El falso SAP, un concepto no reconocido por los manuales oficiales de psicopatología, es considerado por la delegada del Gobierno contra la Violencia de Género, Carmen Martínez Perza, como una herramienta con tintes machistas que ha sido empleada en situaciones judiciales para deslegitimar las denuncias de violencia de género y desproteger a las víctimas, principalmente mujeres y niños. "Conceptos pseudocientíficos como el falso SAP, el Gatekeeping o la Triangulación, están detrás de situaciones dramáticas para los menores de edad y sus madres", declaró Martínez Perza.
La Delegación del Gobierno contra la Violencia de Género también ha expresado su apoyo a las mujeres víctimas de violencia de género, especialmente a aquellas que sufren violencia vicaria, un tipo de agresión indirecta a través de sus hijos e hijas. Carmen Martínez Perza recordó que, en muchos casos, cuando las mujeres logran alejarse de sus agresores, estos utilizan a los menores como una forma de causarles el máximo daño posible, manteniendo su control y dominación.

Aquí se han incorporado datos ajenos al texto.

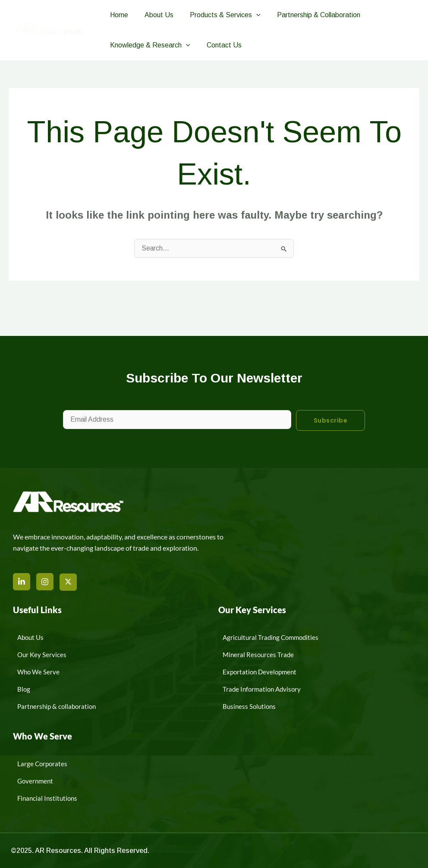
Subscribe (330, 420)
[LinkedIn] (22, 582)
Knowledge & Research (149, 45)
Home (118, 15)
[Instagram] (45, 582)
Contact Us (220, 45)
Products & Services (219, 15)
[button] (250, 15)
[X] (68, 582)
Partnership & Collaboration (309, 15)
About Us (155, 15)
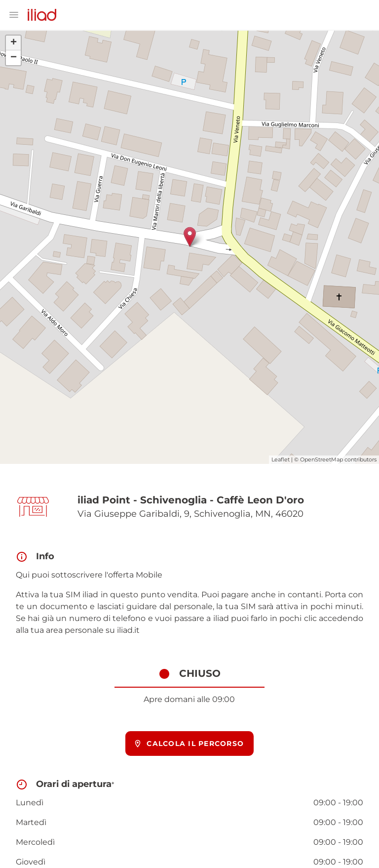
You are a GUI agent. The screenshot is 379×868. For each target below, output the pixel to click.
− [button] (13, 58)
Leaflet (280, 459)
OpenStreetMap (321, 459)
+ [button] (13, 43)
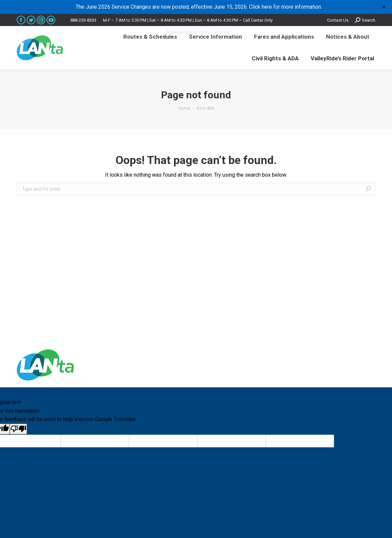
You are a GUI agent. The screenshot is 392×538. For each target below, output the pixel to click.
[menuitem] (150, 37)
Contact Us (338, 20)
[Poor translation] (18, 429)
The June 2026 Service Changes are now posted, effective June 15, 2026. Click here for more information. (199, 7)
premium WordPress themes (306, 365)
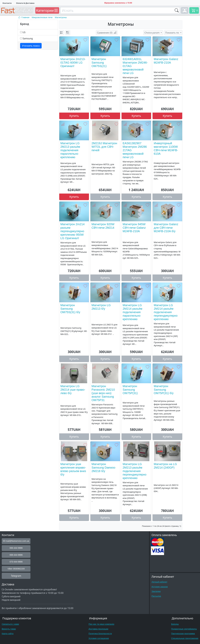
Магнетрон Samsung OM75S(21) (99, 62)
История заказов (160, 586)
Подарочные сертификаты (184, 629)
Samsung (28, 38)
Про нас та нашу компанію (101, 624)
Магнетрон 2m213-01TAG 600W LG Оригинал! (73, 62)
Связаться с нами (10, 624)
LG (24, 32)
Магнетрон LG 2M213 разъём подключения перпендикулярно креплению (135, 471)
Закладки (156, 591)
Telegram (16, 576)
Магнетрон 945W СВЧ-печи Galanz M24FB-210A (134, 228)
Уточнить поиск (31, 46)
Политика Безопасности (100, 634)
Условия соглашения (98, 638)
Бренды (175, 624)
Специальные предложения (185, 638)
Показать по (172, 32)
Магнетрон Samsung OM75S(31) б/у (70, 308)
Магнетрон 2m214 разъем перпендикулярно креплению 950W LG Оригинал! (72, 231)
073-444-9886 (16, 562)
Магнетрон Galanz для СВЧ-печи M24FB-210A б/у (166, 228)
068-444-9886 (16, 555)
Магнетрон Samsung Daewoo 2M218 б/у (103, 468)
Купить (74, 116)
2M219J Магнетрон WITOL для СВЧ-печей (104, 147)
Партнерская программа (183, 634)
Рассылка (156, 596)
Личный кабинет (159, 582)
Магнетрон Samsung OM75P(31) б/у (163, 390)
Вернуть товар (9, 629)
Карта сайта (8, 634)
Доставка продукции (98, 629)
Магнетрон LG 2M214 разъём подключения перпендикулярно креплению (165, 312)
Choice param (152, 32)
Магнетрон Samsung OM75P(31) (130, 390)
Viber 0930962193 (16, 568)
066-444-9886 (16, 548)
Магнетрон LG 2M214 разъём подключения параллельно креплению (133, 312)
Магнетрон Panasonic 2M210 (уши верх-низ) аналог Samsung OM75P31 (103, 393)
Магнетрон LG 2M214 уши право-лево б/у (73, 390)
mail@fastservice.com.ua (16, 541)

A este respecto, la delegada subrayó la necesidad de que la violencia vicaria sea claramente definida en el ordenamiento jurídico español, para que los tribunales puedan actuar con mayor seguridad y claridad al respecto. Desde el Ministerio de Igualdad, se han propuesto medidas que podrían incluirse en la renovación del Pacto de Estado contra la Violencia de Género, con el fin de garantizar un marco legal más robusto y eficiente frente a este tipo de violencia.

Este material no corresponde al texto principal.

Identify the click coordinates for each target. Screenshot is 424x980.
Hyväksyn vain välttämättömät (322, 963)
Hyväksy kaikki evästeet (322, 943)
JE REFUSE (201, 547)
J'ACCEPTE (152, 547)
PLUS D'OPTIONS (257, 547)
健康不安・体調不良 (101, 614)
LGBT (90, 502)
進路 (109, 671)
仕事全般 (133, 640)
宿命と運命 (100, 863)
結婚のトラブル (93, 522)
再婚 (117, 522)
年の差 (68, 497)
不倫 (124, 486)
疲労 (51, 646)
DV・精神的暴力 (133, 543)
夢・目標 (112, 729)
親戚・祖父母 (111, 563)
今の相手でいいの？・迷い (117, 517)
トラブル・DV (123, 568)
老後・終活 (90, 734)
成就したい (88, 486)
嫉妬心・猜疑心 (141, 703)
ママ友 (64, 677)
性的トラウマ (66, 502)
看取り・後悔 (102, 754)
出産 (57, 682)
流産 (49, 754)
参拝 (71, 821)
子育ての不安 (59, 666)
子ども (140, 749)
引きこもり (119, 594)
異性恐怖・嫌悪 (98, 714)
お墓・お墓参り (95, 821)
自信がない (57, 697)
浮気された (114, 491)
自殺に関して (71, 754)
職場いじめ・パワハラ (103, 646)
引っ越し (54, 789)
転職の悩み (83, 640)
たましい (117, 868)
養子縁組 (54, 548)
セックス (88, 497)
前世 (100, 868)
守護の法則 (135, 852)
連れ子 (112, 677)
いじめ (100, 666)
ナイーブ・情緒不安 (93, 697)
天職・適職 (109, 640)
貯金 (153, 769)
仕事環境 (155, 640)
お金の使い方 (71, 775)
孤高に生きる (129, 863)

Martínez Perza también hizo hincapié en que, en todos los casos, el interés superior del menor debe prevalecer por encima de cualquier intento de mantener el vínculo con un progenitor maltratador. “Un maltratador nunca podrá ser un buen padre", afirmó. Este principio fundamental debería guiar las decisiones judiciales, protegiendo siempre la seguridad y el desarrollo pleno de los niños y niñas, alejándolos de situaciones que puedan poner en peligro su bienestar emocional y físico.
Con estas iniciativas, el Ministerio de Igualdad reafirma su compromiso con la protección de las víctimas de violencia de género y con la mejora del sistema judicial, para asegurar que los menores no sean utilizados como instrumentos de control y manipulación en situaciones de abuso.